*AVAILABLE DATA*:
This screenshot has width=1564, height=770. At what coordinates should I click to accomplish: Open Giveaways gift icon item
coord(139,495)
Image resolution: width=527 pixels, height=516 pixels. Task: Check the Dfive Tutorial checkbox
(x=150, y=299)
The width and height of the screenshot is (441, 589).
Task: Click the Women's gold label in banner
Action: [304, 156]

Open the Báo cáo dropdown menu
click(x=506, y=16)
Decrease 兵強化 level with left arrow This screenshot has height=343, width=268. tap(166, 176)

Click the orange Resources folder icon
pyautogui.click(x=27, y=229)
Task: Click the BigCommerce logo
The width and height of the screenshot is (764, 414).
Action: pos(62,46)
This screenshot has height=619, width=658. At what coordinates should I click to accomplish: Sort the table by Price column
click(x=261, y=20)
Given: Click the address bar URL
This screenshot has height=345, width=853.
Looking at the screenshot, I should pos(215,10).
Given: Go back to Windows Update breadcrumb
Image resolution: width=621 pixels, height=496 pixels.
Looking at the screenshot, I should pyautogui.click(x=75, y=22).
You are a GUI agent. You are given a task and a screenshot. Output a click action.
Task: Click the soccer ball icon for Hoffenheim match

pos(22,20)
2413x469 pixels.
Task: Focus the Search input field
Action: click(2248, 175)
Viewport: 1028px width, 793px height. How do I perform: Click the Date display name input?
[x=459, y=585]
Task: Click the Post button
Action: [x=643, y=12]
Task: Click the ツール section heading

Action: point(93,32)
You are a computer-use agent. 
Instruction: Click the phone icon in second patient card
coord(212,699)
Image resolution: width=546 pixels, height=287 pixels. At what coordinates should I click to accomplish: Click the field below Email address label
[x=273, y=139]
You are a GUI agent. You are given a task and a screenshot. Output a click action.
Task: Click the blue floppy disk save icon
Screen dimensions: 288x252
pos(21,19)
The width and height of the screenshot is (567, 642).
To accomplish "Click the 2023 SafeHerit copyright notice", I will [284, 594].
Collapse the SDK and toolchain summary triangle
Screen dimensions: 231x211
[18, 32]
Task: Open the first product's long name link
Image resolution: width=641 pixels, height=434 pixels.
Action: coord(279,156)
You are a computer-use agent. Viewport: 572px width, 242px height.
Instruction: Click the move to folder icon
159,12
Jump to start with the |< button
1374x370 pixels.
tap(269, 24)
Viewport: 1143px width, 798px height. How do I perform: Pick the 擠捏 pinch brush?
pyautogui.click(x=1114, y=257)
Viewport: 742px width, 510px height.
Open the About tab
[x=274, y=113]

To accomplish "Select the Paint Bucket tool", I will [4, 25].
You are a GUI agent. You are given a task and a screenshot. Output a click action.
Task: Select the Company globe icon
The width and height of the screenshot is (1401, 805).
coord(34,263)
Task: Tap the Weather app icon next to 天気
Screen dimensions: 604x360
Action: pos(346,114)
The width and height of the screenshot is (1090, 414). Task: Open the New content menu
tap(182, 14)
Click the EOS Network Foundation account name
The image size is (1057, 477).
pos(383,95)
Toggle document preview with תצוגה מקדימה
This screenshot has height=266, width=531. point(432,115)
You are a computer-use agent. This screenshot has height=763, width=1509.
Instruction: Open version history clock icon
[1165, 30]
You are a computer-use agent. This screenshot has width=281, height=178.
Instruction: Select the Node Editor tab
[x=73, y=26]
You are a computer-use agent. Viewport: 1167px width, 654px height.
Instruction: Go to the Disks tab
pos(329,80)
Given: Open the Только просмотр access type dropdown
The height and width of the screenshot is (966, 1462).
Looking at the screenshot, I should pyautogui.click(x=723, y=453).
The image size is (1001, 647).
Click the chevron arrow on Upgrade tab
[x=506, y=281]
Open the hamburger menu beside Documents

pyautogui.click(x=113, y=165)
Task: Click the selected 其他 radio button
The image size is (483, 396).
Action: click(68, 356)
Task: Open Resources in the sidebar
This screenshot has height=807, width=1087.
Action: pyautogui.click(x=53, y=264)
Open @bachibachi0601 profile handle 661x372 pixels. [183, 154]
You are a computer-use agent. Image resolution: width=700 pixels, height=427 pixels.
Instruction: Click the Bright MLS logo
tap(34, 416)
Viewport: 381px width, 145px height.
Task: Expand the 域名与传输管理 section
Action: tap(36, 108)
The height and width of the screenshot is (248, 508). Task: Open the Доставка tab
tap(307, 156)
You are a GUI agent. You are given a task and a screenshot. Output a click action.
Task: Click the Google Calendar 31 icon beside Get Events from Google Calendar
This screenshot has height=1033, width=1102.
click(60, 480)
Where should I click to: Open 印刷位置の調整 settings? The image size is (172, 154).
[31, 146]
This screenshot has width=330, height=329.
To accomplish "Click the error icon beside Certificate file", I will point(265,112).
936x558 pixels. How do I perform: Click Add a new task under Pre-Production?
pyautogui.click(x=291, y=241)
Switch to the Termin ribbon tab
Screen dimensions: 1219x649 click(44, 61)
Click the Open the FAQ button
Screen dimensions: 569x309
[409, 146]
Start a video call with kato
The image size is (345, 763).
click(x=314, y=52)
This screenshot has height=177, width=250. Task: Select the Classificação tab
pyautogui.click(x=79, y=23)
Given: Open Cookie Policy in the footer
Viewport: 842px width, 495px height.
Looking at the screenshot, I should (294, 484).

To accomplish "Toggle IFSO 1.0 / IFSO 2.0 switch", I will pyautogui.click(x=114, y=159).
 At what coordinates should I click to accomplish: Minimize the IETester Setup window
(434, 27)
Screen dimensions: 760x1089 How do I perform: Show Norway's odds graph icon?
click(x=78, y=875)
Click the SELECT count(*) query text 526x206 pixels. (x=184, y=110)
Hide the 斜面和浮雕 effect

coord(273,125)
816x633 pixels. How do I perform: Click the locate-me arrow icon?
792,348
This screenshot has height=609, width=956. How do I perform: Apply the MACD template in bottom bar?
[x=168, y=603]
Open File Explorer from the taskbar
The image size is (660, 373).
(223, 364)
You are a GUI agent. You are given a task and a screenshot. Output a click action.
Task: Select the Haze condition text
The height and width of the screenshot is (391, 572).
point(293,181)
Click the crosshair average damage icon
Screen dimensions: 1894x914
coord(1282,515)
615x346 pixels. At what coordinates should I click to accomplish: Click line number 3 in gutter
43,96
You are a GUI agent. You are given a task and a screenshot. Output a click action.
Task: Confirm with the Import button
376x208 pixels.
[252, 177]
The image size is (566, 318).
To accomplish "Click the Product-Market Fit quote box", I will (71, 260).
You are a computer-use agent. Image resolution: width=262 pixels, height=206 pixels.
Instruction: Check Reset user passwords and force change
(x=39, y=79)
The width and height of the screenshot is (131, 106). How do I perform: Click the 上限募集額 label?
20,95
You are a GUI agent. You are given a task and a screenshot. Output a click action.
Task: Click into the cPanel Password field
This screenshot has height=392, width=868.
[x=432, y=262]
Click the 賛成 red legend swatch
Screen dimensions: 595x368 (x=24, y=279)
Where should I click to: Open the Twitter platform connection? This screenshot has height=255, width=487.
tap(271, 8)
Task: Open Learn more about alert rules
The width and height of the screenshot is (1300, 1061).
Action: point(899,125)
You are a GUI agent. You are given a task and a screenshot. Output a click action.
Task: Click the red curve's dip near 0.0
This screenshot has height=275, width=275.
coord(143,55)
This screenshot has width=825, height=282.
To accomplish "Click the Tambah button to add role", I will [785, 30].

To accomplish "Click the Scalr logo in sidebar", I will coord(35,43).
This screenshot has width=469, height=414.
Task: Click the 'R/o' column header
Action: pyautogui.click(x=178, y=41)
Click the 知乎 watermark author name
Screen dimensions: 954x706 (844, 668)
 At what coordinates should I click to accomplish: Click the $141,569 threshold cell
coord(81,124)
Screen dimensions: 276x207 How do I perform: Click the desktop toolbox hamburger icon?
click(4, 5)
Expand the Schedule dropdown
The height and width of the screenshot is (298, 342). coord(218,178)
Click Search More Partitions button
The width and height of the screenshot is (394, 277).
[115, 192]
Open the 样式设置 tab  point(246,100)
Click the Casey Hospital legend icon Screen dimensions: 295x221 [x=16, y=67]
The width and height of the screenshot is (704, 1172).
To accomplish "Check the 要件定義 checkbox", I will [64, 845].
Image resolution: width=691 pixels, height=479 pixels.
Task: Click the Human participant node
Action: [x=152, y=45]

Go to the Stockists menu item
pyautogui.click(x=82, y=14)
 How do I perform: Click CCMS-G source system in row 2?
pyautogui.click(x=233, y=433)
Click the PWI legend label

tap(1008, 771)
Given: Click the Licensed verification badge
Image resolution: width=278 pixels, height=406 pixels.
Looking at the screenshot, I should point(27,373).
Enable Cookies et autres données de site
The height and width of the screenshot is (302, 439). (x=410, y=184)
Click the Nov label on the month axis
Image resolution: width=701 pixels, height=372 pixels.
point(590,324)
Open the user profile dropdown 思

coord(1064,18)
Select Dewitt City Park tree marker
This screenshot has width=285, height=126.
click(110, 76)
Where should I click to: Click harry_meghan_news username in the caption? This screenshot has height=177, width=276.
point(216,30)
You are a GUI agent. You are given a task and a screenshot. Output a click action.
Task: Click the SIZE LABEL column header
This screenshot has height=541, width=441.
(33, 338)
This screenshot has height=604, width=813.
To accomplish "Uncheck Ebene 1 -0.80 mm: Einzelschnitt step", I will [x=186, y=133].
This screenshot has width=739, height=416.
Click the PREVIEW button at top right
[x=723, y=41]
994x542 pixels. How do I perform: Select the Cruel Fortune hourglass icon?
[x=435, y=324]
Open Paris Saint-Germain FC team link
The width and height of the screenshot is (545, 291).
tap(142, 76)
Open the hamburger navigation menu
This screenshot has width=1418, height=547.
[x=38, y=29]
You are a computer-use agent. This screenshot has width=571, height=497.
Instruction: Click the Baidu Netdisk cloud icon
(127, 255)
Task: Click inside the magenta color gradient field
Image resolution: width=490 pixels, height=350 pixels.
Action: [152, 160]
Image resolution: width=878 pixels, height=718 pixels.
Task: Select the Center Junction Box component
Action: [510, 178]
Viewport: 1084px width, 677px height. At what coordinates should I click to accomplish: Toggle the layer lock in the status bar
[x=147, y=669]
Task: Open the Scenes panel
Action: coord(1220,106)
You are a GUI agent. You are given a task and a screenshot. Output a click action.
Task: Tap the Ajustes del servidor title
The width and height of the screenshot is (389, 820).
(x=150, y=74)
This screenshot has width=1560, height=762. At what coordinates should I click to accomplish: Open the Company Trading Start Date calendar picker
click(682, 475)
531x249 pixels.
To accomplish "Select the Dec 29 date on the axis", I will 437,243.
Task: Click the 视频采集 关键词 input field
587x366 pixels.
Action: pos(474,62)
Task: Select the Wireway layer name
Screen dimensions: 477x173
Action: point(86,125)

*TO DO*:
Of the lines above, retype only those from the line containing "Instruction: Select the Node Editor tab" through the line containing "Task: Open Resources in the sidebar", including both, exactly.

*TASK ANSWER*:
Instruction: Select the Node Editor tab
[x=73, y=26]
You are a computer-use agent. Viewport: 1167px width, 654px height.
Instruction: Go to the Disks tab
pos(329,80)
Given: Open the Только просмотр access type dropdown
The height and width of the screenshot is (966, 1462).
Looking at the screenshot, I should pyautogui.click(x=723, y=453).
The image size is (1001, 647).
Click the chevron arrow on Upgrade tab
[x=506, y=281]
Open the hamburger menu beside Documents

pyautogui.click(x=113, y=165)
Task: Click the selected 其他 radio button
The image size is (483, 396).
Action: click(68, 356)
Task: Open Resources in the sidebar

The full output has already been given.